Dokunmatik ekranlardan, eski model düğmeli ekranlara doğru dönüş var. Apple bile düğmeleri geri getiriyor. Şirketler; dokunulabilir, kaydırılabilir ekranları mükemmelleştirmek için 20 yıl emek harcadıktan sonra nihayet tüketiciye kulak verdi. Eskiye dönüş başladı. Apple, dünyayı dokunmatik ekranlara sürükleyen bir şirket. O bile, yeni iPhone 16’larına ‘eylem düğmesi’ adını verdiği üçüncü bir düğme ekledi. Ayrıca, yan tarafına düğme benzeri bir ‘kamera kontrolü’ girişi de ekledi. Yeni AirPods’larının saplarını sıktığınızda tepki veren ‘kuvvet sensörünü’ de geliştirdi. Sadece telefonlar değil. Arabası olanlar bilir neler çektiğimizi...
Otomobil kullanırken, dokunmatik ekranda sesi, klimayı açıp kapamaya çalışırken atlattığımız kazaları... Yapılan araştırmalar, dokunmatik ekranlı araç sistemlerinin sürücülerin dikkatini 40 saniye dağıttığını gösteriyor. ABD’de 2022’de sürücülerin yüzde 60’ı araba kullanırken dokunmatik ekranlarına hatalı dokunuşlar yaşadığını rapor etmiş. Tesla’nın dokunmatik ekranlı kontrol panellerini yaygın olarak taklit eden birçok Avrupalı otomobil şirketi, yeni modellerinde gerçek düğmelere yer veriyor.
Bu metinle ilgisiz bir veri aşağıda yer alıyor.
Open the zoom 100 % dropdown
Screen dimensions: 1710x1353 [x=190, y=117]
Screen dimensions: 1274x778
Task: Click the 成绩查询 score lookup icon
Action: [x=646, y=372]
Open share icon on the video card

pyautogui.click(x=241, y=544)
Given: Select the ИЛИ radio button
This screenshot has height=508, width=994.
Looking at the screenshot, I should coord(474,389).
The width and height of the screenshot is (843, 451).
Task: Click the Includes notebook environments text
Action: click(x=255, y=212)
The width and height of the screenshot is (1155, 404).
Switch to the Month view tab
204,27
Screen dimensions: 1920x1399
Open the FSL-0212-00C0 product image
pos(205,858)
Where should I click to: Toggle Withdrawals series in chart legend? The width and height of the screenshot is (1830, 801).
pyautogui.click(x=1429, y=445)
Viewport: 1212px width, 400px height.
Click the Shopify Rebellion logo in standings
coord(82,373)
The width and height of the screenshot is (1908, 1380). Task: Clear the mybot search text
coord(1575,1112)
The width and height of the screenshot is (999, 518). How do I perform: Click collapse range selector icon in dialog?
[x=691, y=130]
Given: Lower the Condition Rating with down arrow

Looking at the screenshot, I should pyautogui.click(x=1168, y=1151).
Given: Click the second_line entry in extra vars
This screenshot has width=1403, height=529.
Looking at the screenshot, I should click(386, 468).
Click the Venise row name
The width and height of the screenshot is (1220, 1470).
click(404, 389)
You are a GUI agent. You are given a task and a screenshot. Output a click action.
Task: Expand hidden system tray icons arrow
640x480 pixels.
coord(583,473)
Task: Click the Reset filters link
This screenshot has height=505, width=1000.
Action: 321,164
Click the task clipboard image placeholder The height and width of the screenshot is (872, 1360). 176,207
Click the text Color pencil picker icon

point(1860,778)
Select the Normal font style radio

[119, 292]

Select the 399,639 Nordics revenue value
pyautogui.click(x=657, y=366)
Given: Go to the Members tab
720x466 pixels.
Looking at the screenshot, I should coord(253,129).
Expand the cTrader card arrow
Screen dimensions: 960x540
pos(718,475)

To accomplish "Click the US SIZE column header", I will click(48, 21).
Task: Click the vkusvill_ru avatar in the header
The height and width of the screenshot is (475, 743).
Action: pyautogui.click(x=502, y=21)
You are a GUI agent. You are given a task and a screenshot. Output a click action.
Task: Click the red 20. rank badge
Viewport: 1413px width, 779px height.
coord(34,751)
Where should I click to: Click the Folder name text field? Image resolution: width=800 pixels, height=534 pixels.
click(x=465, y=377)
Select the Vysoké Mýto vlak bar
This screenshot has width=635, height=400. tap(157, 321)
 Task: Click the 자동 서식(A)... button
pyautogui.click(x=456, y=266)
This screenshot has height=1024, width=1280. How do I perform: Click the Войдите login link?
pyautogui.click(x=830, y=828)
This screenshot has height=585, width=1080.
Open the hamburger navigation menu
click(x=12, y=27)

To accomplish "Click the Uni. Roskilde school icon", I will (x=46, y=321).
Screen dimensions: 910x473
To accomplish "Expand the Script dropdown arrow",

Dokunmatik ekranlar ilk çıktığında çok havalıydı. Az sayıda cihazda vardı. Lüksü ve tasarımda modernliği temsil ediyordu. Ancak zamanla bunları üretmek o kadar ucuzladı ki; çünkü düğme parası, ek kablolama gerekmediğinden; her şirket, her malına ekranı yapıştırıverdi. Açıkçası olmaması gereken cihazlar bile dokunmatik oldu. Örnek mi? Tencere taştığında çalışmaz hale gelen dokunmatik tabanlı indüksiyonlu ocaklar... Yemeğin altı yanmaya başladığında kısmak yarım dakika alıyor, kıssan bile cam ısındığından yüksek sıcaklık dakikalarca devam ediyor. Pazar araştırma şirketi GfK’ya göre, kullanıcıların yüzde 52’si dokunmatik ekranlı ocaklarda yemeği yaktıklarını söylemiş.
DÜĞME, KEYİF VERİR
Fütüristik tasarım kisvesi altında o kadar çok çamaşır, bulaşık ve kurutma makinesi pazarlandı ki, kadınlarımız dokunmatik ekranların o kadar da kullanışlı olmadığını, sinir bozucu ve hatta acı tecrübelerle öğrendi. Temel olarak dokunmatik ekranların sorunu, hiç de dokunmatik olmayışları... Bir kere onları kullanırken bakmamız gerekiyor. Ayrıca düğmelerin sunduğu fiziksel geri bildirim, bizim bir işlemi başarıyla tamamladığımızı hissetmemizi sağlarken, dokunmatik ekranların çoğunda titreşimli de olsa geri bildirim özelliği yok. Kullanıcıların yüzde 73’ü, özellikle yaşlılar, bu yönde şikâyet bildirmiş. McKinsey’in 2023 araştırmasında insanların yüzde 68’i düğmelerin, dokunmatik ekranlara kıyasla daha hızlı ve güvenilir olduğunu ifade etmiş.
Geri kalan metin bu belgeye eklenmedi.